Objectifs de la formation
Objectifs
Le postgrade vise à apporter aux participants des connaissances (un savoir) ainsi que des compétences (un savoir faire et un faire savoir, sans oublier le savoir être) pour:
analyser, comprendre et anticiper les changements territoriaux;
acquérir une méthodologie du projet territorial;
prendre en compte les principes du développement durable dans les projets territoriaux;
disposer des capacités d'ingénierie sociale, de conception, de modélisation et de management de projets territoriaux aux différentes échelles spatiales;
appréhender les processus participatifs et décisionnels;
contribuer à la recherche de solutions originales tant du point de vue du développement territorial que du point de vue institutionnel;
acquérir des connaissances pour concevoir et mettre en œuvre des stratégies de communication.
Une pédagogie conçue autour du chantier
La formation proposée ne peut pas être conçue dans le cadre d'une démarche pédagogique traditionnelle, structurée en modules disciplinaires successifs. Elle est pensée sous forme de trois chantiers qui permettent de prendre en compte quatre grands principes pédagogiques au sein du postgrade:
l'interdisciplinarité: tant dans les cours que dans les ateliers et séminaires, la formation met l'accent sur une approche interdisciplinaire des analyses et des recherches de solutions. Mettre en relation, formuler des synthèses, questionner à partir de plusieurs disciplines, guident la conception et le déroulement du chantier;
la prise en compte des échelles spatiales: le postgrade vise à donner aux étudiants des compétences pour raisonner et agir en prenant en compte les interdépendances spatiales; il ne forme pas des spécialistes du «local» ou du «national»;
la pédagogie du projet territorial: le postgrade met l'accent sur le développement de capacités d'élaboration et de conduite de projets territoriaux à différentes échelles spatiales, dans un contexte en mutation et en milieu décisionnel complexe;
les expériences territoriales concrètes: un temps de formation est réservé à des exercices de terrain ainsi qu'à l'analyse critique de pratiques d'aménagement réussies ou non. Il s'agit en quelque sorte de tirer des enseignements des «bonnes pratiques».
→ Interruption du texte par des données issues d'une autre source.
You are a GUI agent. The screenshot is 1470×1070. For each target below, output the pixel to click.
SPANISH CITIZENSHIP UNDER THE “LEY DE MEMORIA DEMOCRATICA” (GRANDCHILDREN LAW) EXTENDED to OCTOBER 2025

Un renouvellement méthodologique
Ces mutations spatiales impliquent le recours à de nouveaux outils méthodologiques mais également un renouveau des outils et pratiques existants, selon quatre axes majeurs :
1. La prospective territoriale : l'aménagement est toujours orienté vers le futur, mais la complexité territoriale renforce le besoin de visions et de scénarios territoriaux, afin d'anticiper le champ des possibles ainsi que les incidences des politiques territoriales envisagées. La prospective territoriale est un de ces nouveaux outils. Elle implique un renouvellement des méthodes qui va du diagnostic territorial jusqu'à l'élaboration de scénarios territoriaux.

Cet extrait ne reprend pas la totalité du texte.